■ **BRIEF 1**
Using the epoxy instructions below, decide whether each statement agrees with them: (a) the boat is to be turned upside-down; (b) a powerful new vacuum cleaner is recommended; (c) the epoxy is left to cure for 24 hours before the step is repeated. For each, answer yes or no and quote the deciding words.
■ **BRIEF 2**
According to the epoxy instructions below, what should be placed over the vent hole in the forward end of the cockpit?
■ **BRIEF 3**
Rewrite the paragraph of the epoxy instructions beginning "Now the disgusting part" in shorter form, keeping its main facts.

----- PASSAGE SHOWN -----

Whilst at the hardware store get some epoxy.
Go home, place a piece of tape over the vent hole in the forward end of the cockpit, and turn your boat upside-down. Rest it on something relatively high, as you will be working under the boat from below. Make sure its stable and wont fall on you! Try to get the levels inside of the centreboard case horizontal, you will see why soon!

Mix up a thin batch of epoxy and fill the syringe. Fit the straw/tubing to the syringe and from below carefully squeeze some epoxy into the lip of the centreboard case.

Now the disgusting part: instead of blowing up the boat through the bung hole, suck out the air to draw a vacuum inside the hull to suck a little bit of the expoxy into the gaps. Don't suck too hard! An OLD vacuum with little power works, but dont use a new suck-start-a-harley vacuum cleaner else you will just suck all the glue into the hull and the gaps will still be there!

Leave to cure for 24 hours, and do it again, and again and again until when you try to suck in the expoxy, you cannot! Your hull should now be watertight, and gastight!

Hope this helps.

----- DATA EXTRACT -----

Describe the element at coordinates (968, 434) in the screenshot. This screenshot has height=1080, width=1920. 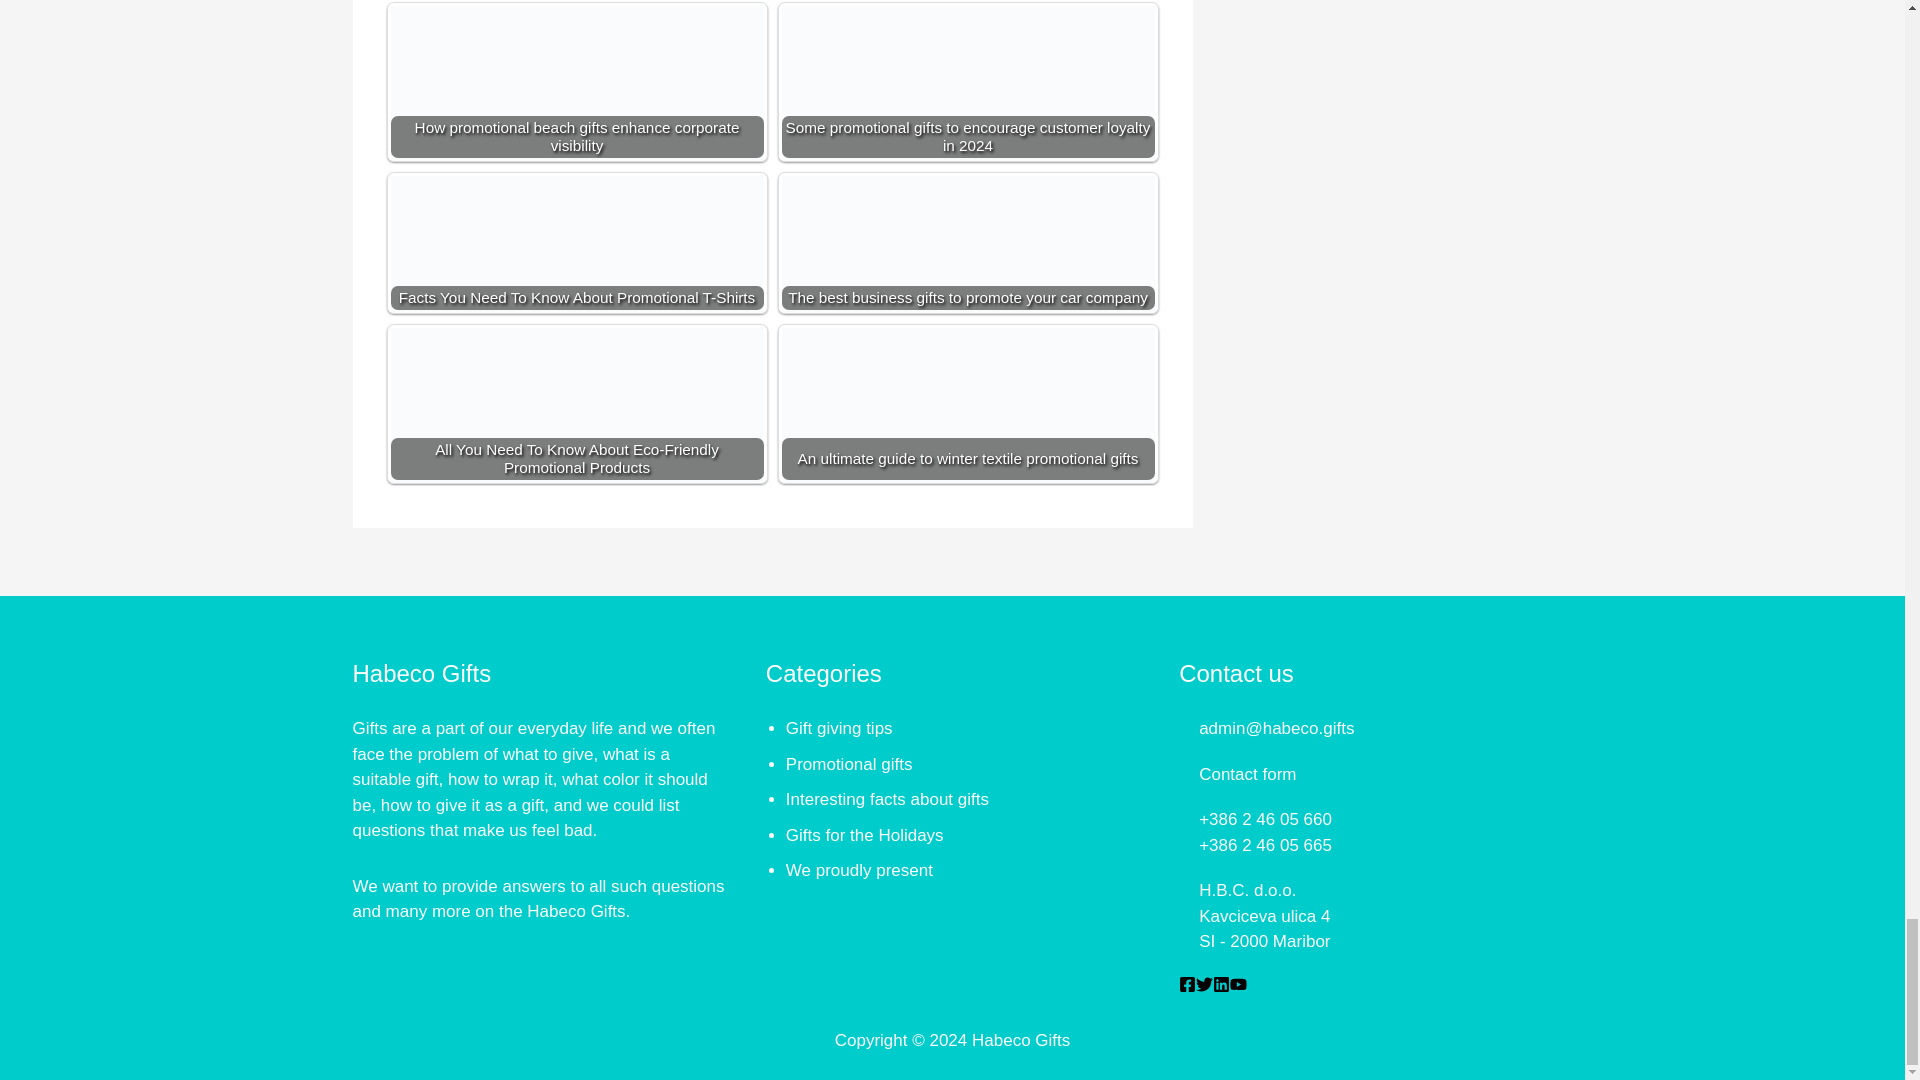
I see `An ultimate guide to winter textile promotional gifts` at that location.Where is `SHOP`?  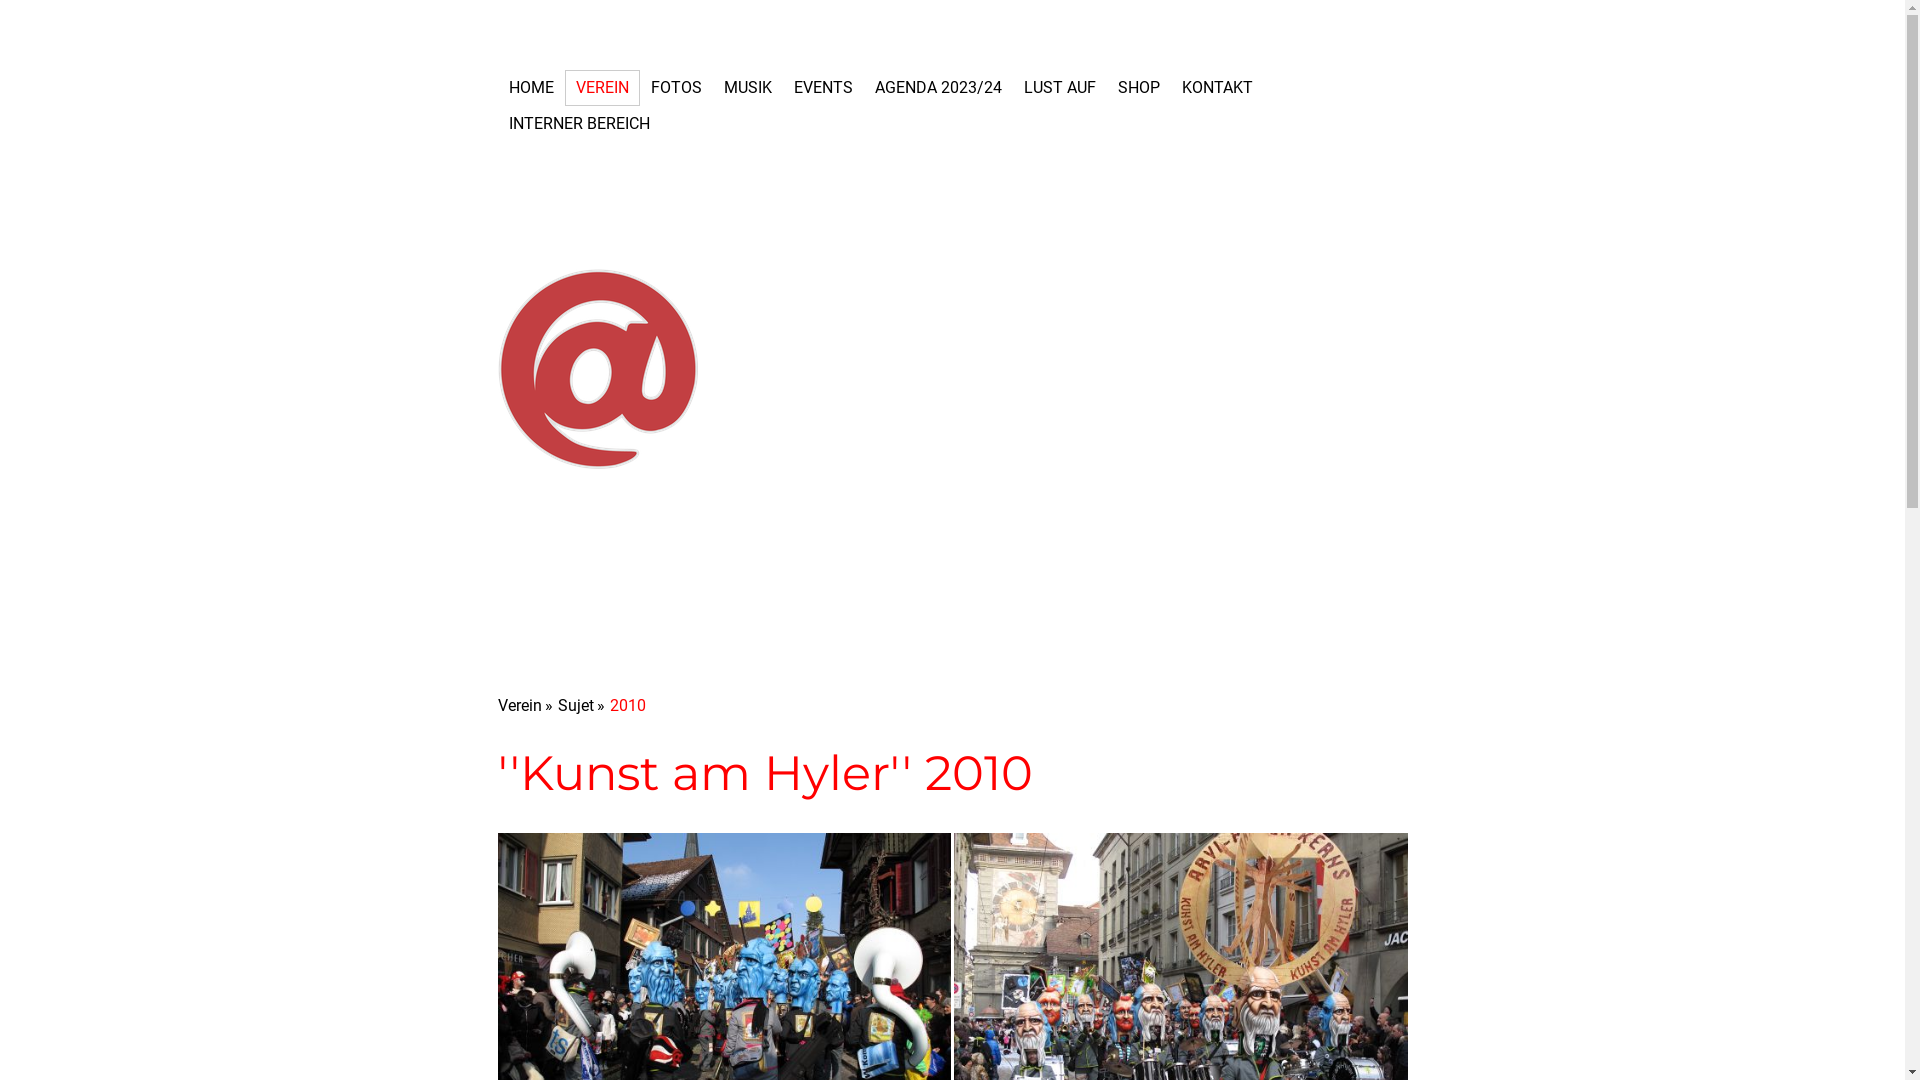 SHOP is located at coordinates (1138, 88).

-----

■ **FULL OUTPUT 1**
(a) Yes: "turn your boat upside-down"
(b) No: "dont use a new suck-start-a-harley vacuum cleaner"
(c) Yes: "Leave to cure for 24 hours, and do it again"

■ **FULL OUTPUT 2**
A piece of tape.

■ **FULL OUTPUT 3**
Instead of blowing into the bung hole, suck air out through it to create a vacuum in the hull that draws a little epoxy into the gaps. Do not suck too hard. An old, low-powered vacuum cleaner works, but a powerful new one will pull all the glue into the hull and leave the gaps open.